Phoebe Farrar

Phoebe Elizabeth Farrar (1869-1960), stockwoman, was born at Albury, New South Wales, daughter of Martha and Henry Wright. In her late teens she accompanied the Farrar family on their great treks which spread cattle and horses across vast tracts of north-western New South Wales, western Queensland and the Northern Territory.

Jack Farrar was an experienced and valued stockman who worked for John Costello and his brother-in-law Patsy Durack. From Bourke in the 1860s, the families began a serial occupation of land, leasing stations which they stocked and sold, moving on with sufficient cattle and horses to meet leasing conditions on the next expanse of unclaimed land. In the early 1870s Costello held 3.5 ha in the Cooper's Creek-Diamantina River region. Ten years later he had established stations in the Gulf area of the Northern Territory, but in 1890 he was forced to retreat to his 'Lake Nash' property in the face of drought and a drying up of investors' interest in marginal country. The Farrars were left to manage his 'Valley of Springs' station in the Territory, as to retain the leasehold, residency requirements had to be met. Conditions were extremely harsh.

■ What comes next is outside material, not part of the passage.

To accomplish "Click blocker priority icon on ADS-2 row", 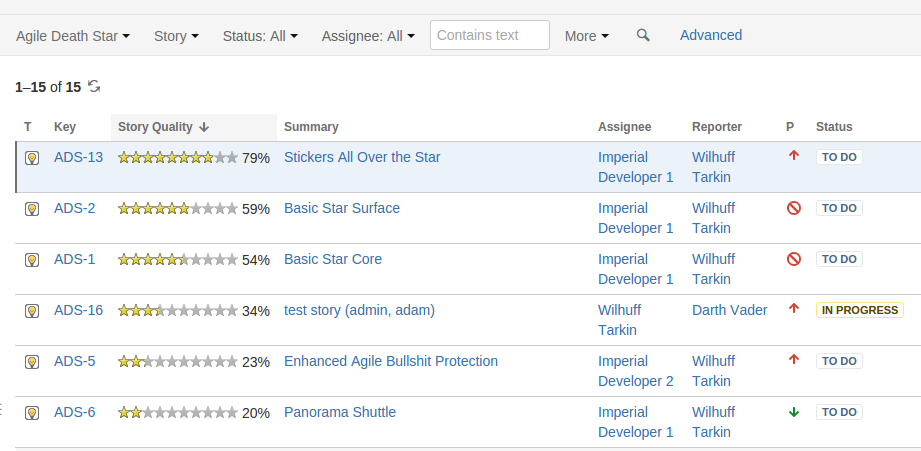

Phoebe Wright married Farrar's son Bob in Palmerston (Darwin) on 30 August 1904. Their first child Henry was born at 'Nutwood Downs' station in 1901. Another son and two daughters were born but one of the girls died. Bob and Phoebe worked on various properties and were among the few Europeans who settled into isolated station life. Phoebe was a competent stockwoman, like many Aboriginal women then working on cattle properties. A skilled horsewoman, she broke horses, tailed cattle in wild scrub country, worked on musters and on all of the arduous jobs involved in stock work under the trying conditions of Australia's final cattle frontier.

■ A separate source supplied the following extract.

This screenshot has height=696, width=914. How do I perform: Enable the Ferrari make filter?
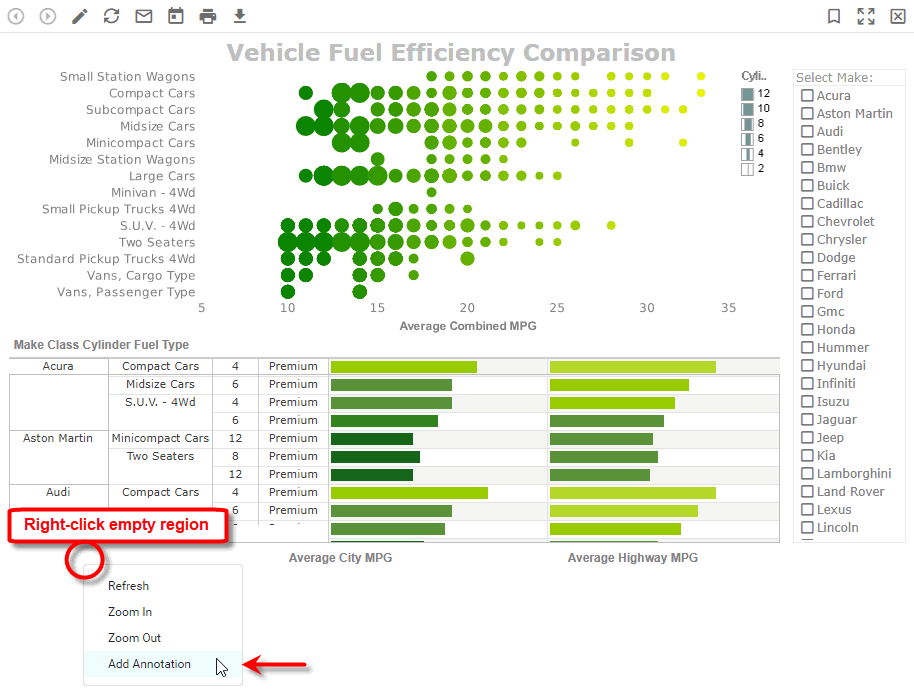(x=808, y=275)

Phoebe Farrar was still working in her seventies when a fall from a horse left her with a broken hip. This repaired, she returned to work until again hospitalised, aged 86. She died in Darwin Hospital on 19 August 1960, her occupation listed as 'housewife'. Like many of the pioneer women of remote Australia her life and work have no memorial in any hall of fame, her other activities swept over in the historical record by the word 'housewife'.